Os desmatamentos interferem no micro-clima de Jenipapo e das comunidades vizinhas. Só chovera metade do previsto para o mês de janeiro de 2014 em Caxias. Além da Barro Forte, a Suzano Papel e Celulose, empresa de celulose, e a Comvap e o grupo João Santos possuem grandes extensões de terra em Caxias, Matões e São João do Sóter. Aqui e acolá rola um conflito dessas empresas com comunidades tradicionais e comunidades quilombolas.
Um desses conflitos é entre a comunidade quilombola de Jacarezinho, município de São João do Sóter, e a Suzano Papel e Celulose. Segundo o seu Manoel, a área total de Jacarezinho corresponde a mais de 9.000 hectares. O Ministério Publico Federal instaurou um inquérito administrativo para apurar os fatos que dizem respeito ao conflito. Nem sempre os conflitos nas comunidades tradicionais e quilombolas mostram as suas caras de maneira tão franca como ocorre com relação aos grandes empreendimentos.
O capitalismo aos poucos insere as comunidades tradicionais e quilombolas no mercado consumidor. Foi-se o tempo que o capitalismo desejava os médios e grandes consumidores. As comunidades tradicionais e quilombolas consomem, atualmente, defensivos, agrotóxicos e alimentos industrializados. O coco babaçu gerou renda para muitas famílias pobres do interior do Maranhão e de Caxias. Do coco, obtém-se o azeite do babaçu e o mesocarpo. O azeite é mais difundido tanto em forma de produção como em forma de conhecimento. O mesocarpo não é da mesma forma. As mulheres, com o recurso do bolsa família, compram óleo de soja, macarrão e nescau no mercado.
O mercado se globalizou, assim como os impactos ambientais também. A Barro Forte, a Suzano, a Comvap e o Grupo João Santos são empresas que necessitam de muita matéria prima durante o processo de produção. Elas conseguem muito fácil investimentos por parte do Estado e de bancos e de fundos de investimentos nacionais e internacionais. O preço que a Barro Forte paga por uma carrada de madeira é pouco, mas para quem não tem nada ou quase nada é muito.

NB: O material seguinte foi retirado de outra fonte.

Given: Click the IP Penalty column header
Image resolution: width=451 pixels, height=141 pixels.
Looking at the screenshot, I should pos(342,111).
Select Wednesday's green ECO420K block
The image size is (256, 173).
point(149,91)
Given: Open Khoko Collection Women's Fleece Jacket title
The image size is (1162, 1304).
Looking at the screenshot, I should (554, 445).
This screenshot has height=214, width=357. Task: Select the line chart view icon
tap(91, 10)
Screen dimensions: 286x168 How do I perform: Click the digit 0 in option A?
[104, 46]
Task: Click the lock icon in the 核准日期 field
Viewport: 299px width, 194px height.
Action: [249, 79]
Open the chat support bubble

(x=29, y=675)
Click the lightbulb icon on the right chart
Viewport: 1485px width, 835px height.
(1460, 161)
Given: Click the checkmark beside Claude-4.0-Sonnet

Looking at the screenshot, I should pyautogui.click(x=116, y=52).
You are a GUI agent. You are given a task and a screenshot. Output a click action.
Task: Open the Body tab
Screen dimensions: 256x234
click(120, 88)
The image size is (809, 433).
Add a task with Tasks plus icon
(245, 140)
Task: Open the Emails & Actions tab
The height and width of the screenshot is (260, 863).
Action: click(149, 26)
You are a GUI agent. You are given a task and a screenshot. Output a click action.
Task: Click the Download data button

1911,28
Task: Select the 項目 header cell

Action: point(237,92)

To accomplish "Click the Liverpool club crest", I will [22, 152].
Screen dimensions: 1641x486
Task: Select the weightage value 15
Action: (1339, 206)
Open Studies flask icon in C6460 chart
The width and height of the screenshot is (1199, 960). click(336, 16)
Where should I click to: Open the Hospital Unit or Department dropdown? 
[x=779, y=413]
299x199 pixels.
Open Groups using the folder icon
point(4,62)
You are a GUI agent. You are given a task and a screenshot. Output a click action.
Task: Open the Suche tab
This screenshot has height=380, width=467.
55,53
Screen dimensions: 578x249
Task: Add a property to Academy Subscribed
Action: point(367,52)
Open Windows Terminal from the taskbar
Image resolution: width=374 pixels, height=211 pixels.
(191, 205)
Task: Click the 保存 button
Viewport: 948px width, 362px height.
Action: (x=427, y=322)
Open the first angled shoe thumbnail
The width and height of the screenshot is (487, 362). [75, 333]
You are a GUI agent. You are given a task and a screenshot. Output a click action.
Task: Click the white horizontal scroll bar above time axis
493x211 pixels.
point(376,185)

A comunidade do Jenipapo quase embarcou numa história de vender parte de sua floresta para a Barro Forte. Com o recurso, a comunidade pretendia construir um poço que serviria a escola e os moradores. As matas de Jenipapo são ricas em espécies florestais do tipo do Jacarandá, Pau d’arco, Aroeira, cedro e faveira, e em espécies frutíferas do tipo da Pitomba, Mutamba, Araticum, Tamarindo, Macaúba, Taturubá Babaçu e Jenipapo. Com o desmatamento, convergiriam vários problemas ao mesmo tempo para a comunidade: a perda da biodiversidade, mudança no microclima, perda na qualidade de vida e surgimento de doenças.
O recurso não resolveria o problema da água, porque para cavar um poço é muito dinheiro, e traria outros. As comunidades veem a floresta apenas para desmatar e vender a madeira. É preciso vê-la também como uma fonte de saúde e de forte potencial de geração de renda sem que se desmate uma árvore sequer. A comunidade de Jenipapo aceitou os argumentos apresentados pela assessoria do Aconeruq e desistiu da derrubada.